(Stored data)
:::

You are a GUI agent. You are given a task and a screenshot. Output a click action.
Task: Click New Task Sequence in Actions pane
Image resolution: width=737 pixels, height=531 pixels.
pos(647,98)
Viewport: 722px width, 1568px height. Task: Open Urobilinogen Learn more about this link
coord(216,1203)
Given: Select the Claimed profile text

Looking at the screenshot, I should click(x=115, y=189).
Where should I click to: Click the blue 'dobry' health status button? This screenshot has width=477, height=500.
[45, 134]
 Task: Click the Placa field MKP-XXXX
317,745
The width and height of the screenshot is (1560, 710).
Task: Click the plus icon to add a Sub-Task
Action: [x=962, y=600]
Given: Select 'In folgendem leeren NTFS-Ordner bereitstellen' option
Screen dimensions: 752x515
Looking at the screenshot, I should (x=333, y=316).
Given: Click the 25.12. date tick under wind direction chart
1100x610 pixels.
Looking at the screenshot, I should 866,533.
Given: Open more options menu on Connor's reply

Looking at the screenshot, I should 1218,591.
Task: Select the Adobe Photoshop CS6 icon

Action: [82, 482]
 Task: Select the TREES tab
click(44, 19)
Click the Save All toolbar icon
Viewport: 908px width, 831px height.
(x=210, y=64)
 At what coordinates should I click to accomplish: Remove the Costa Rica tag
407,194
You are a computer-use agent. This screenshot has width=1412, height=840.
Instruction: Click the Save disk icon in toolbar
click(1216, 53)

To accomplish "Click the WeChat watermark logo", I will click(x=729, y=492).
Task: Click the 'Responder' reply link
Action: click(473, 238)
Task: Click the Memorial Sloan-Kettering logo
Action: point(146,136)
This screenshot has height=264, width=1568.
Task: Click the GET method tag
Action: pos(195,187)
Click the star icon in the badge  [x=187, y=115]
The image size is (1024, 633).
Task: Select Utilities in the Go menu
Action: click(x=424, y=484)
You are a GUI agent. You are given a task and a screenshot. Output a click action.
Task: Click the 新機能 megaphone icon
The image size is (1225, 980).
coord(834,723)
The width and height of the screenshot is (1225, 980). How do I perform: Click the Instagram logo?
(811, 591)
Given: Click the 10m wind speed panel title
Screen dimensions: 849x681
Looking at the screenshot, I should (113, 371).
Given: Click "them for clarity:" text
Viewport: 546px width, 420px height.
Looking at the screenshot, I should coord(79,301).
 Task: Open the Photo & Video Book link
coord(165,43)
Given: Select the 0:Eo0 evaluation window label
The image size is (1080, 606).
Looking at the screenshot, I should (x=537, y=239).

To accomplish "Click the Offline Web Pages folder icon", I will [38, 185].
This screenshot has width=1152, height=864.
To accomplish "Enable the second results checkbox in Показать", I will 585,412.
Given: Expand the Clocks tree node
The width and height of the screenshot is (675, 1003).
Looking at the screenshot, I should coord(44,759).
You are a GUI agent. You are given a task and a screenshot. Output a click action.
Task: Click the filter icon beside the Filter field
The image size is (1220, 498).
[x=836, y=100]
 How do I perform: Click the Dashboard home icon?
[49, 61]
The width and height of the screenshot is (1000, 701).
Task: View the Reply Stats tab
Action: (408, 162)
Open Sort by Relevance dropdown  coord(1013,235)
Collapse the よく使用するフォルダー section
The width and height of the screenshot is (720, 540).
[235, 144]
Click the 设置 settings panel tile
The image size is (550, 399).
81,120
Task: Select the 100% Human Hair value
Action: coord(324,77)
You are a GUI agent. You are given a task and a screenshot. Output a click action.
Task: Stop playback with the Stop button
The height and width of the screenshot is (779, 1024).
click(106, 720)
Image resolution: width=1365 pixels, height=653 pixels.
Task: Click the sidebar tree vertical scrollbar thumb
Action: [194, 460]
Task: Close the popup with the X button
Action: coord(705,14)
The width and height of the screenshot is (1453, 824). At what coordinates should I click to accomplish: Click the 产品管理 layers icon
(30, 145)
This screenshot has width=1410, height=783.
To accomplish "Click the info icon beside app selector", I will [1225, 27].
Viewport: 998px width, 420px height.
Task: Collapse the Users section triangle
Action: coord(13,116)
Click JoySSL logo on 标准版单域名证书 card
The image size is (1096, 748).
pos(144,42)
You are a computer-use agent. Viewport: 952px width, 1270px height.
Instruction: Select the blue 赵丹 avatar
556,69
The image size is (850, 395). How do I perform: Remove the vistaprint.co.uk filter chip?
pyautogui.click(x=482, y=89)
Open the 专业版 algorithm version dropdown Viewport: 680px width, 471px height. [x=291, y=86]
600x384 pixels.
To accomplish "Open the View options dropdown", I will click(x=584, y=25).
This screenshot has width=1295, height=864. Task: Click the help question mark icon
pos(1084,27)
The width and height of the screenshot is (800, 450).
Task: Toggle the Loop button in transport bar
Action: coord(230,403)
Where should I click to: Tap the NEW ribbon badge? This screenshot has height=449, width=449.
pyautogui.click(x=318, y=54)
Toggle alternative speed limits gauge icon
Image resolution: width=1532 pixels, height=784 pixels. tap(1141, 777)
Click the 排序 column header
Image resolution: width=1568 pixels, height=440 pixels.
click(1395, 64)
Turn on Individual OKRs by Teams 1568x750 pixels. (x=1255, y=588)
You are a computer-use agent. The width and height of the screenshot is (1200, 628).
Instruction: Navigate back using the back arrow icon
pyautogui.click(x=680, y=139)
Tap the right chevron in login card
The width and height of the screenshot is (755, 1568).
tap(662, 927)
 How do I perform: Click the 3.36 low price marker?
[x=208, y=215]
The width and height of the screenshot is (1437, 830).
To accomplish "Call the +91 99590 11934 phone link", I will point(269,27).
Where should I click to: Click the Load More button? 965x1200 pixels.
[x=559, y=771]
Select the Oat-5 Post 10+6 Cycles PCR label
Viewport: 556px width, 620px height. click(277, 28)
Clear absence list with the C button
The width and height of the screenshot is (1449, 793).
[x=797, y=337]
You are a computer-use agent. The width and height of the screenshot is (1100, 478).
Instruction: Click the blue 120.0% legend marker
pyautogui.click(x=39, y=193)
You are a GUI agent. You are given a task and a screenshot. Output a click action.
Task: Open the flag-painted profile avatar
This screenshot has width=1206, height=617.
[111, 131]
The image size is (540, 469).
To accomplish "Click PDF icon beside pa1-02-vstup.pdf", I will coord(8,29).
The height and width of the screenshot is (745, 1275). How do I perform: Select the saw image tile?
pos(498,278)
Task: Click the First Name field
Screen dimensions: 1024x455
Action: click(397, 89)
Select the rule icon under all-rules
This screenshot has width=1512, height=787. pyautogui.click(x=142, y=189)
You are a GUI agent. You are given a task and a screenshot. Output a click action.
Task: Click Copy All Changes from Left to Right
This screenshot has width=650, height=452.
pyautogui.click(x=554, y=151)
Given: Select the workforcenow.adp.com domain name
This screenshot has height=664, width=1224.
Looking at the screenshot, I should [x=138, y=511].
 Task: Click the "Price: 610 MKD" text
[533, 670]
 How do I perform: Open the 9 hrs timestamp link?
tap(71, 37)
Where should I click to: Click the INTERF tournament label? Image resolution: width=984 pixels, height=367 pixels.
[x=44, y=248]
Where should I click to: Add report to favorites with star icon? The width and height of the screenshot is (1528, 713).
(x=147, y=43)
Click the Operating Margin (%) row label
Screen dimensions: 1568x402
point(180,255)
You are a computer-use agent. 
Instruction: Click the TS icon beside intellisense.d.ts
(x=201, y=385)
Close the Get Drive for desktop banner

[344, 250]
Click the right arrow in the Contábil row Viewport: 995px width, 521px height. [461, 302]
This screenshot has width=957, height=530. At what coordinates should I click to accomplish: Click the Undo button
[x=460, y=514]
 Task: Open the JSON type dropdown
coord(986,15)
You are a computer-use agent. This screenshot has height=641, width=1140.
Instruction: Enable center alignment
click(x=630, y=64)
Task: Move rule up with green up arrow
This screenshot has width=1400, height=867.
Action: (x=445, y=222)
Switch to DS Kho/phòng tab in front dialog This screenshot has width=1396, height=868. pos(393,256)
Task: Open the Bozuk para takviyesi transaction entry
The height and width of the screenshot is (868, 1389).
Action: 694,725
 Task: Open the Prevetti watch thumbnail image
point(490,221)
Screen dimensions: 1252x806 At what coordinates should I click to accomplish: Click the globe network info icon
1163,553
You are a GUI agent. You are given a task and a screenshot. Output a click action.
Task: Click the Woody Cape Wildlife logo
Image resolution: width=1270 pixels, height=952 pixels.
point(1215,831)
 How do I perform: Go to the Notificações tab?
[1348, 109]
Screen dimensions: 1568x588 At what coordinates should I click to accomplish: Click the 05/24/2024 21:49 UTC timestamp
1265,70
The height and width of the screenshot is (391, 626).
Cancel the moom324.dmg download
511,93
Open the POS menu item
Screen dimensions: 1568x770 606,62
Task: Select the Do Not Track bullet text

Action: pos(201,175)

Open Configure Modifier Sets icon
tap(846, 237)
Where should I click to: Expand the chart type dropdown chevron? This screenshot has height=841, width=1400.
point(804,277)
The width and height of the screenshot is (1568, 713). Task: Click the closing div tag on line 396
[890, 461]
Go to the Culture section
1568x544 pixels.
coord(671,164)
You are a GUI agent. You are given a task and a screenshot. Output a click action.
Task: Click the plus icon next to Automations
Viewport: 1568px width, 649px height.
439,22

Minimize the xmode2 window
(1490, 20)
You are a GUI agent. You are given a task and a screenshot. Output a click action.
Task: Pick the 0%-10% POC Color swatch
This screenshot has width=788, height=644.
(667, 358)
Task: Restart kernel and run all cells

:::

EXERCISE DIRECTIONS: Find the line that contains "1568x544 pixels.". Write out that line and every line after it through the end of the data, exactly, and nothing else.

RESPONSE AREA:
1568x544 pixels.
coord(671,164)
You are a GUI agent. You are given a task and a screenshot. Output a click action.
Task: Click the plus icon next to Automations
Viewport: 1568px width, 649px height.
439,22

Minimize the xmode2 window
(1490, 20)
You are a GUI agent. You are given a task and a screenshot. Output a click action.
Task: Pick the 0%-10% POC Color swatch
This screenshot has width=788, height=644.
(667, 358)
Task: Restart kernel and run all cells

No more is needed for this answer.